How to complete this task
Every line from the one containing "Task: Click the application icon in title bar" to the end of the records below should be returned exactly; pictures are to be dropped.

Records provided
*** Begin section ***

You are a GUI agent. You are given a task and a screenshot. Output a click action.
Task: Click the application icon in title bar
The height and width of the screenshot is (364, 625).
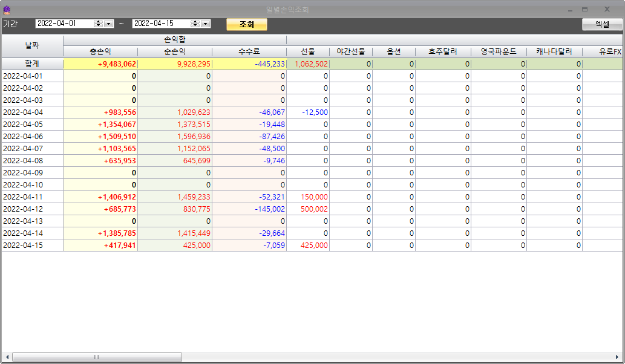(x=7, y=10)
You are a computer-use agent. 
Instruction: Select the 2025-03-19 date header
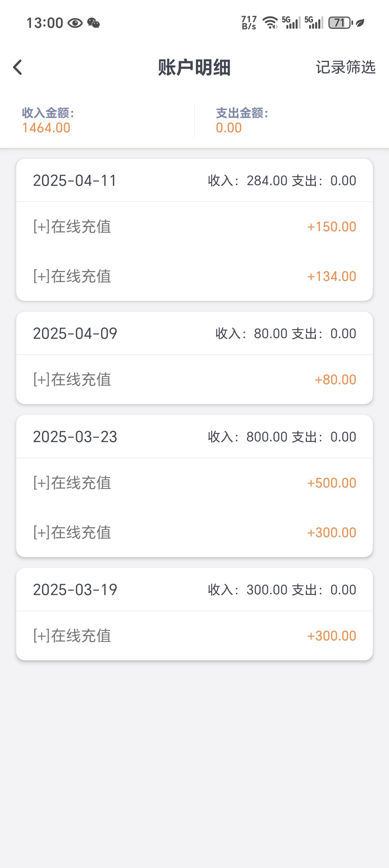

*** End section ***

Completed exercise
Task: Click the application icon in title bar
The height and width of the screenshot is (364, 625).
(x=7, y=10)
You are a computer-use agent. 
Instruction: Select the 2025-03-19 date header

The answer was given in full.